Cleaning Your Data

Let's take a web access log, and figure out the most-viewed pages on a website from it! Sounds easy, right?

Let's set up a regex that lets us parse an Apache access log line:


In [1]:
import re

format_pat= re.compile(
    r"(?P<host>[\d\.]+)\s"
    r"(?P<identity>\S*)\s"
    r"(?P<user>\S*)\s"
    r"\[(?P<time>.*?)\]\s"
    r'"(?P<request>.*?)"\s'
    r"(?P<status>\d+)\s"
    r"(?P<bytes>\S*)\s"
    r'"(?P<referer>.*?)"\s'
    r'"(?P<user_agent>.*?)"\s*'
)

Here's the full path to the log file I'm analyzing; change this if you want to run this stuff yourself:


In [2]:
logPath = "E:\\sundog-consult\\Udemy\\DataScience\\access_log.txt"

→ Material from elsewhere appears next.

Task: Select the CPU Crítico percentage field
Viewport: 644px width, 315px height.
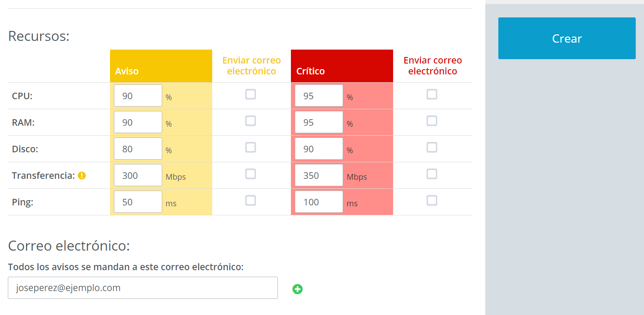Action: coord(319,96)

Now we'll whip up a little script to extract the URL in each access, and use a dictionary to count up the number of times each one appears. Then we'll sort it and print out the top 20 pages. What could go wrong?


In [3]:
URLCounts = {}

with open(logPath, "r") as f:
    for line in (l.rstrip() for l in f):
        match= format_pat.match(line)
        if match:
            access = match.groupdict()
            request = access['request']
            (action, URL, protocol) = request.split()
            if URLCounts.has_key(URL):
                URLCounts[URL] = URLCounts[URL] + 1
            else:
                URLCounts[URL] = 1

results = sorted(URLCounts, key=lambda i: int(URLCounts[i]), reverse=True)

for result in results[:20]:
    print(result + ": " + str(URLCounts[result]))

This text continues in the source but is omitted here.